### Requirement FR1 - Develop a function to find the arithmetic mean

In [2]:
input_data = [29, 17, 28, 6, 14, 7, 4, 27, 21, 15, 10, 16, 24, 26, 3, 11, 13, 8, 23, 9, 0, 22, 12, 2, 18, 19, 5, 1, 20, 25]

def calc_mean(values_list):
    """
    Calculates the mean of a given array or list.

    @parameter values_list - is a list of integer/float values.

    @return - the mean of the array or list
    """
    sum_of_numbers = sum(values_list)
    cnt_of_numbers = len(values_list)
    
    mean = sum_of_numbers / cnt_of_numbers
    return float(mean)

mean = calc_mean(input_data)
mean

14.5

### Requirement FR2 - Develop a function to find the standard deviation


In [3]:
def sqrt(n):
    """
    Calculates the Square Root of a given value.

    @parameter n - any integer/float value

    @return - the square root n
    """
    return n ** 0.5

def calc_standard_deviation(mean, values_list):
    """
    Calculates the Standard Deviation 
    of a list or array.

    @parameter mean - any integer/float value
    @parameter values_list - is a list or array of values
    

    @return - the square root n
    """
    # Compute sum squared differences with mean.
    sqDiff = [abs(val-mean)**2 for val in values_list]
    # Calculating Variance
    variance = sum(sqDiff) / len(values_list)
    # Calculating Standard Deviation
    standardDeviation = sqrt(variance)
    return standardDeviation

stdv = calc_standard_deviation(mean, input_data)
stdv

8.65544144839919

### Requirement FR3 - Develop a function to find the median 

In [4]:
# add code here
def median(values_list):
    """
    Find the median of a list of values.

    @parameter values_list - is a list of values.
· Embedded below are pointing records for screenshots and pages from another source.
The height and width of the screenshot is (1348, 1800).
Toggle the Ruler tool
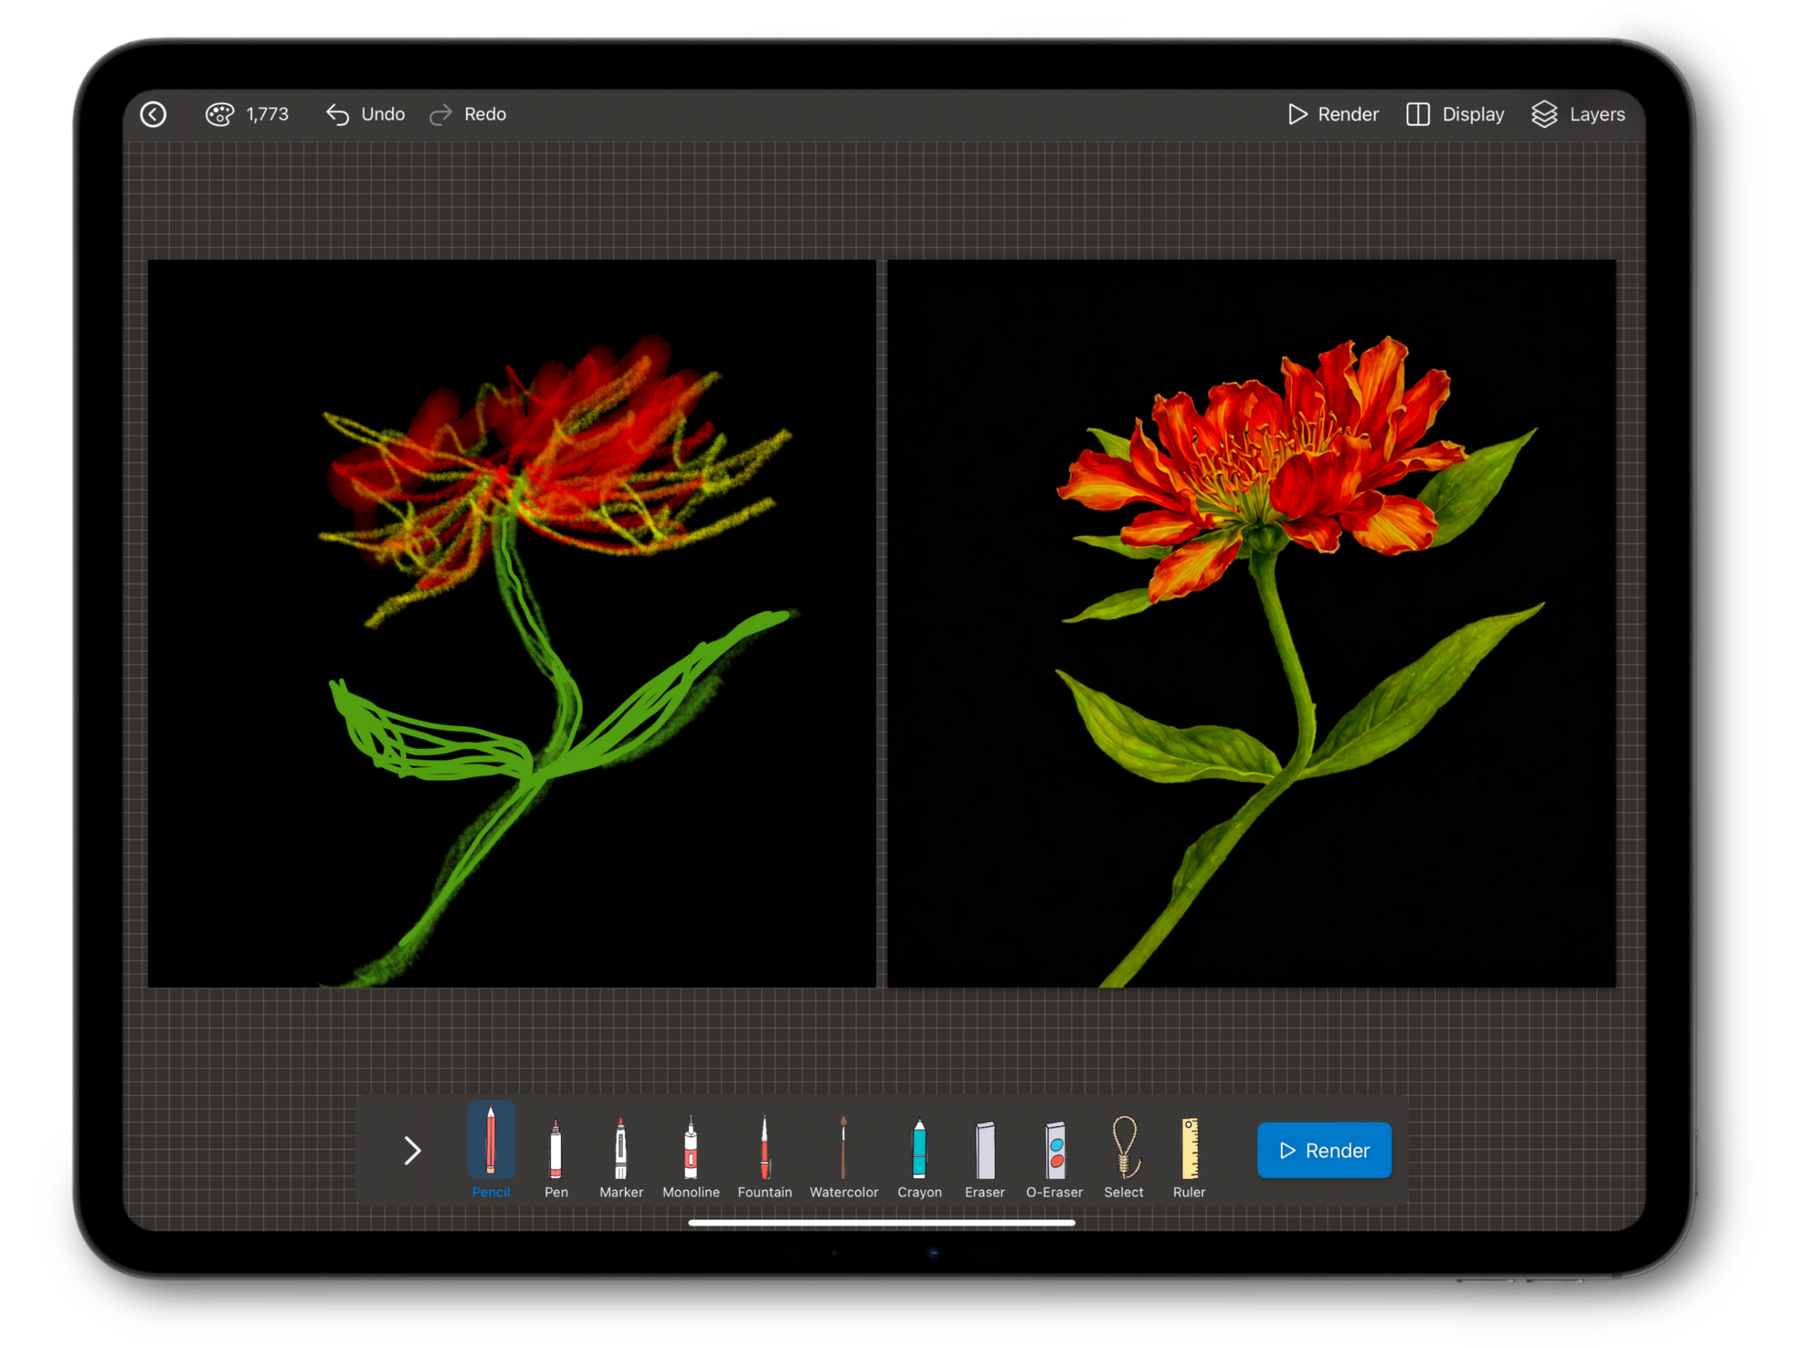(x=1189, y=1152)
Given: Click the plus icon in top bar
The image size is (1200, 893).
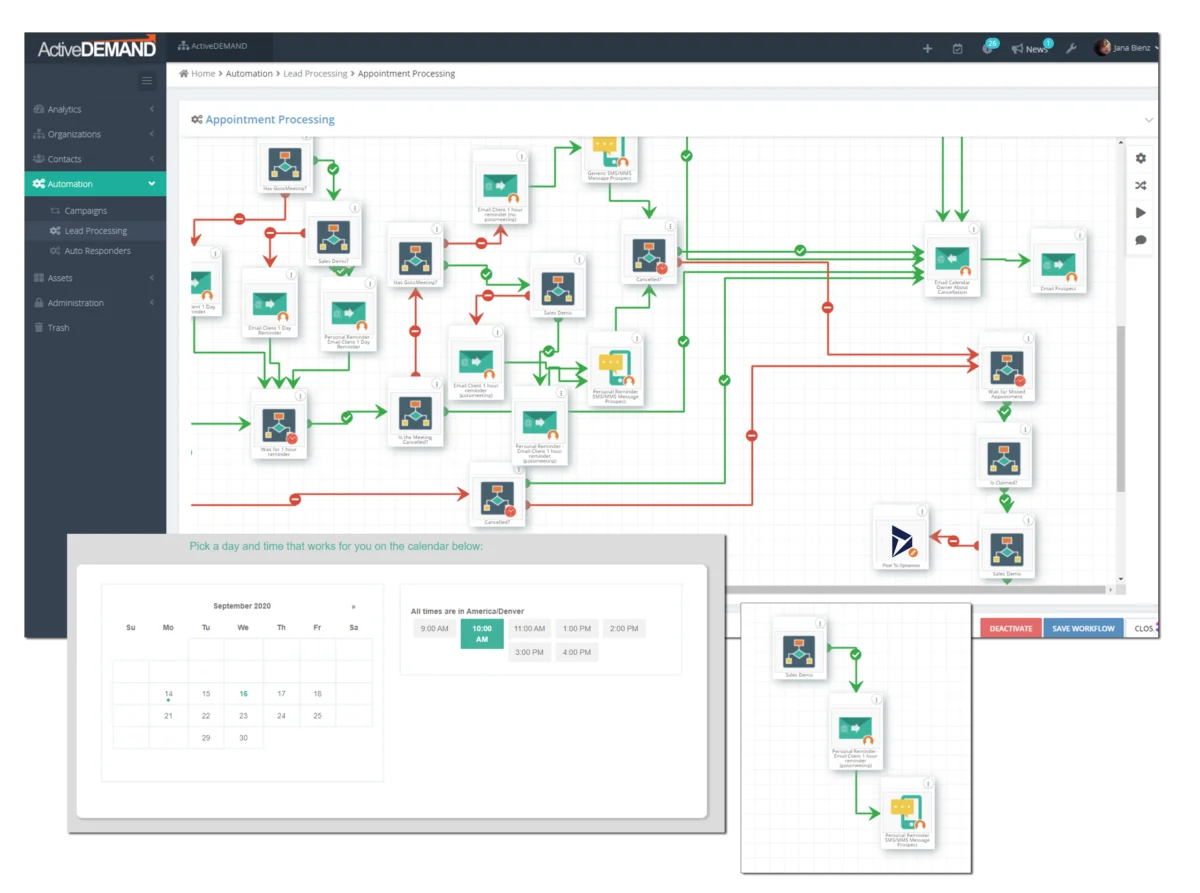Looking at the screenshot, I should pos(927,48).
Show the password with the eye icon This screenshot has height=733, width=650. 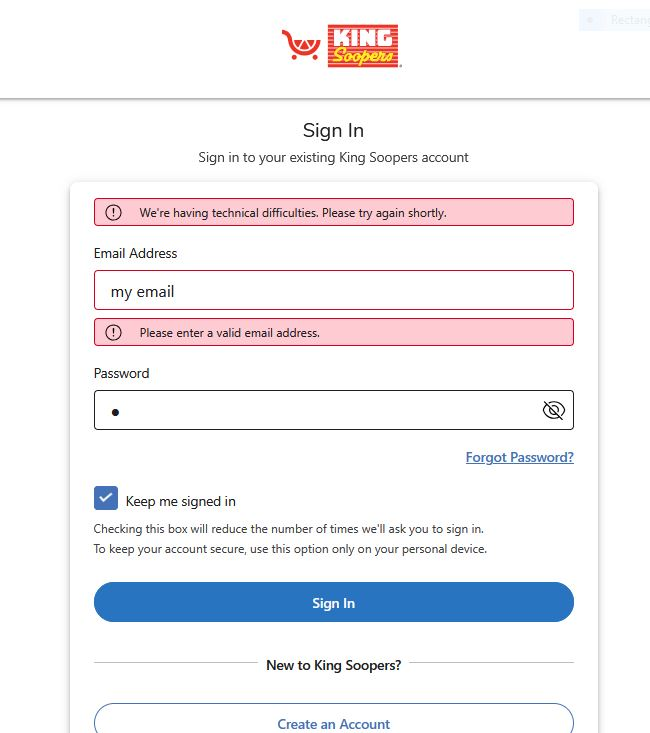click(x=553, y=410)
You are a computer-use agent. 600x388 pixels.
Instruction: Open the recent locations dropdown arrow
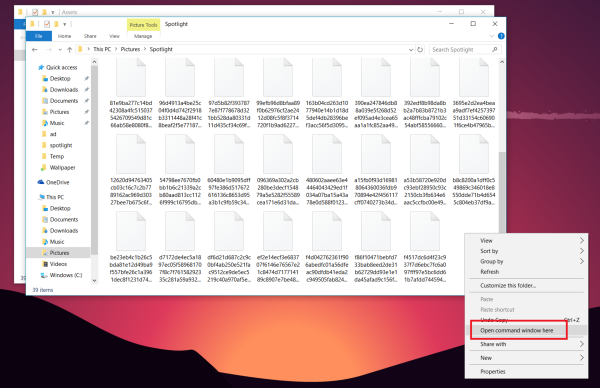60,49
    @return - the median of given list of values
    """

    #Ensuring list is sorted
    sorted_values = sorted(values_list)
    
    if len(values_list) % 2 == 0:  # Checking if the length is even
        # Applying formula which is sum of middle two divided by 2
        return (sorted_values[len(sorted_values) // 2] + sorted_values[(len(sorted_values) - 1) // 2]) / 2
    else:
        # If length is odd then get middle value
        return( sorted_values[len(sorted_values) // 2])

median(input_data)

14.5

### Requirement FR4 - Develop a function to find the skewness

In [5]:
# add code here
def skewness(values_list):
    """
    Find the skewness of a list of values.

    @parameter values_list - is a list of values.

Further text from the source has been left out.